While R&D for COVID-19 vaccines and their production were concentrated within a few global minority countries, global majority countries had more recent experiences confronting health emergencies (for example, HIV/AIDS, malaria, and Ebola), had success immunizing their populations at levels of parity or in excess to global minority countries, and had latent manufacturing capacity. The COVID-19 pandemic and the vaccination effort were lost opportunities to increase the innovative capacity, technological breakthrough potential, and resilience of health systems in global majority countries that could have benefited all of humanity.

Global majority countries can and should be at the forefront of developing and deploying technology and solutions. For COVID-19, the IP used to develop the mRNA vaccines should have been shared widely, with technical support to expand manufacturing to global majority countries. Moving forward, investors and implementors should demand reciprocal relationships across researchers, manufacturers, distributors, country governments, and civil society, particularly for innovations that address global and borderless threats such as pandemics and climate change.

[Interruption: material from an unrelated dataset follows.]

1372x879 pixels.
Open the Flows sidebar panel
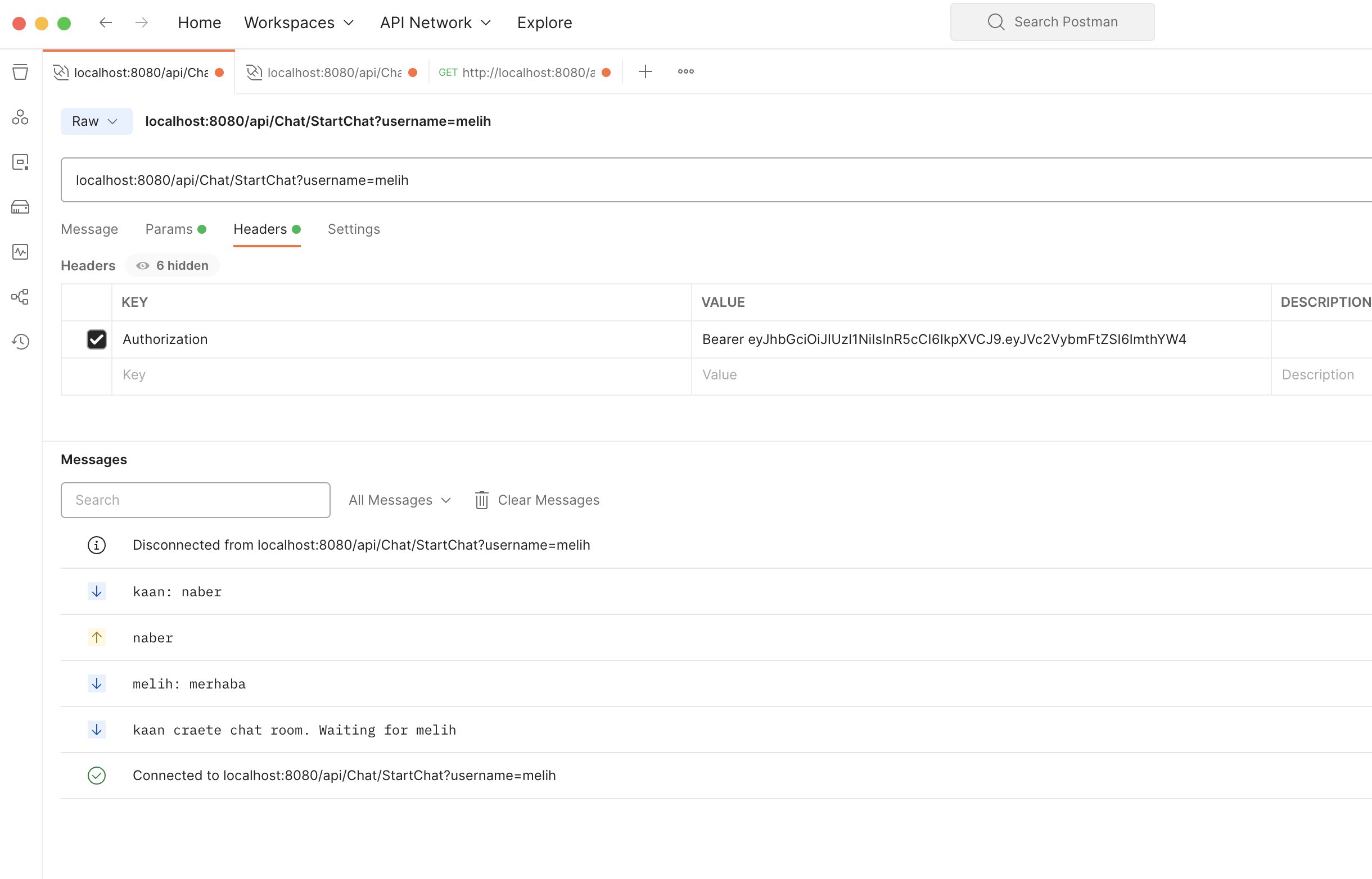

4. Public trust must be earned … but once lost, it’s hard to get it back.

Prior to the emergence of COVID-19, epidemiologists repeatedly warned that the world was ill-prepared to respond to a pandemic. These warnings went largely unanswered, and as the “novel coronavirus” became the COVID-19 pandemic, the tools available were limited, requiring blunt instruments such as lockdowns, which led to severe economic hardship, demoralized health workforces, deferred education, sexual and domestic abuse, depression and anxiety, and decreases in routine immunization, cancer treatment, and maternal health. As the pandemic experience degraded the public’s trust in their political leaders, this lack of trust limited the ability of these leaders to make hard decisions in the future. The public often perceived lockdowns as causing more harm than good, and vaccines as an attempt by elites to enrich themselves.

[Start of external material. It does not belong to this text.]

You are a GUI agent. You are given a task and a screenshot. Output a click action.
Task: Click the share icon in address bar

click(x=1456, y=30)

Because of misinformation and distrust of elites, many people in global majority countries were slow to get immunized against COVID-19, even after COVID-19 vaccines were widely available. By the time vaccines reached global majority countries, misinformation was rampant across social media and the impression among many people in global majority countries was one of frustration. People openly questioned why the singular focus was on COVID-19 vaccines, and whether this focus was coming at the expense of more urgent priorities such as HIV, TB, malaria, and sustaining livelihoods. Public mistrust of governments’ ability to act with their interests in mind existed long before COVID-19, but the pandemic accelerated and hardened this skepticism. Public policies in global majority countries did not address the profound unequal effects of the pandemic, with the greatest impacts concentrated in vulnerable and marginalized communities.

Conclusion

My work at COVAX was aimed at turning vaccine doses into vaccinated, protected communities, focusing on supporting global majority countries to accelerate uptake. The COVID-19 pandemic, and specifically the campaign to immunize the world with COVID-19 vaccines, is the closest analogue we have in recent history to mobilizing as a species to address an existential threat.

Humanity lost our opportunity to contain COVID-19 or reach herd immunity, and we are reaching planetary thresholds where the effects of climate change will be irreversible. But as I’ve learned with my work with COVAX, good intentions are not enough. What’s required is local ownership of the global threat, and global mechanisms that are architected to lower transaction costs, advocate for intra-agency collaboration, invest in local and Indigenous solutions, and support the public’s understanding of the threats and how it will impact them.